Bateman A, O'Connell J, Lorenzini N, Gardner T, Fonagy P. BMC Psychiatry 2016; 16: e304.

Affiliation

Research Department of Clinical, Educational and Health Psychology, University College London, London, UK. p.fonagy@ucl.ac.uk.

Copyright

(Copyright © 2016, Holtzbrinck Springer Nature Publishing Group - BMC)

DOI

10.1186/s12888-016-1000-9

PMID

27577562

Abstract

BACKGROUND: Antisocial personality disorder (ASPD) is an under-researched mental disorder. Systematic reviews and policy documents identify ASPD as a priority area for further treatment research because of the scarcity of available evidence to guide clinicians and policymakers; no intervention has been established as the treatment of choice for this disorder. Mentalization-based treatment (MBT) is a psychotherapeutic treatment which specifically targets the ability to recognise and understand the mental states of oneself and others, an ability shown to be compromised in people with ASPD. The aim of the study discussed in this paper is to investigate whether MBT can be an effective treatment for alleviating symptoms of ASPD.
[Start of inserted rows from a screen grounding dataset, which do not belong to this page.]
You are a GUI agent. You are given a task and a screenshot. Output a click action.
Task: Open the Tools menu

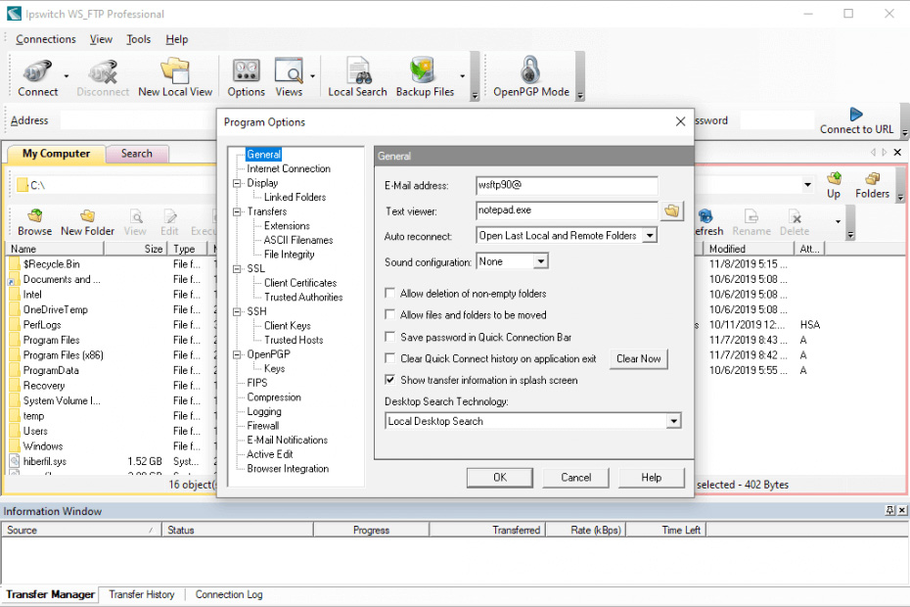tap(139, 39)
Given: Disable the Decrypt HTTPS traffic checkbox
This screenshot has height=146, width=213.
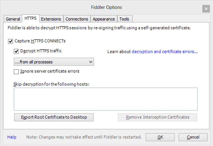Looking at the screenshot, I should pyautogui.click(x=17, y=51).
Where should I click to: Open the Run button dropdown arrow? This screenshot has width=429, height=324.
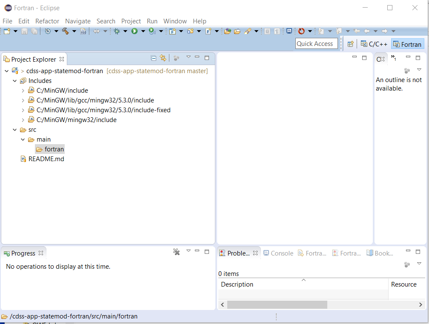pos(142,31)
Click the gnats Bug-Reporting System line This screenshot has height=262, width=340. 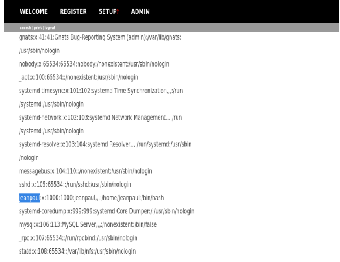[100, 37]
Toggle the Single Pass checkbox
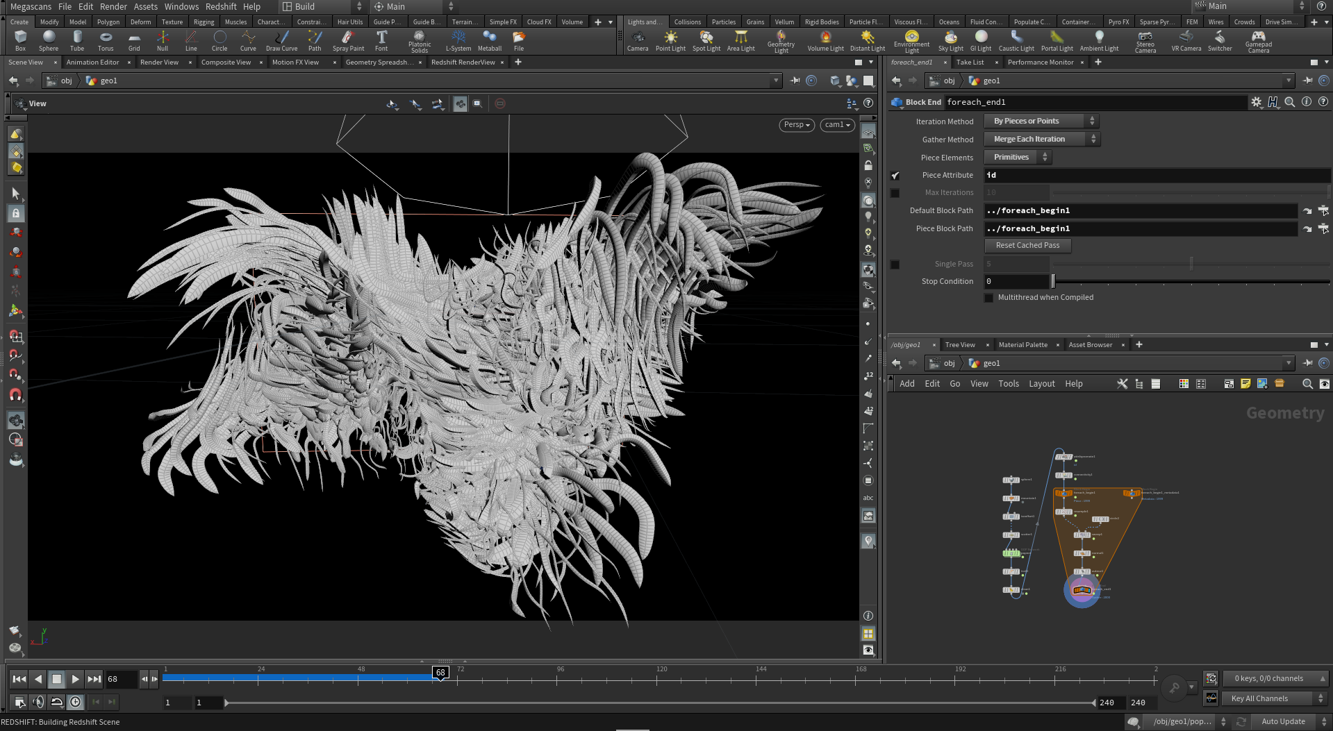This screenshot has width=1333, height=731. click(895, 264)
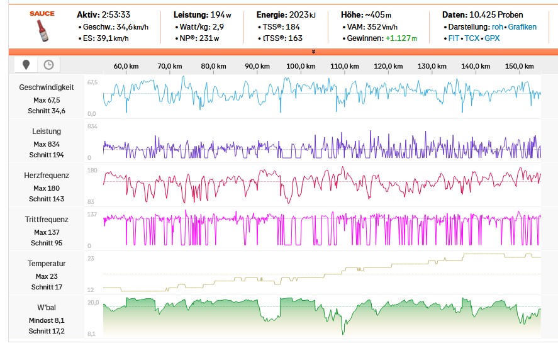Click the 100,0 km axis marker
Viewport: 558px width, 348px height.
coord(301,66)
METHODS: This paper reports on a sub-sample of patients from a randomised controlled trial of individuals recruited for treatment of suicidality, self-harm, and borderline personality disorder. The study investigates whether outpatients with comorbid borderline personality disorder and ASPD receiving MBT were more likely to show improvements in symptoms related to aggression than those offered a structured protocol of similar intensity but excluding MBT components.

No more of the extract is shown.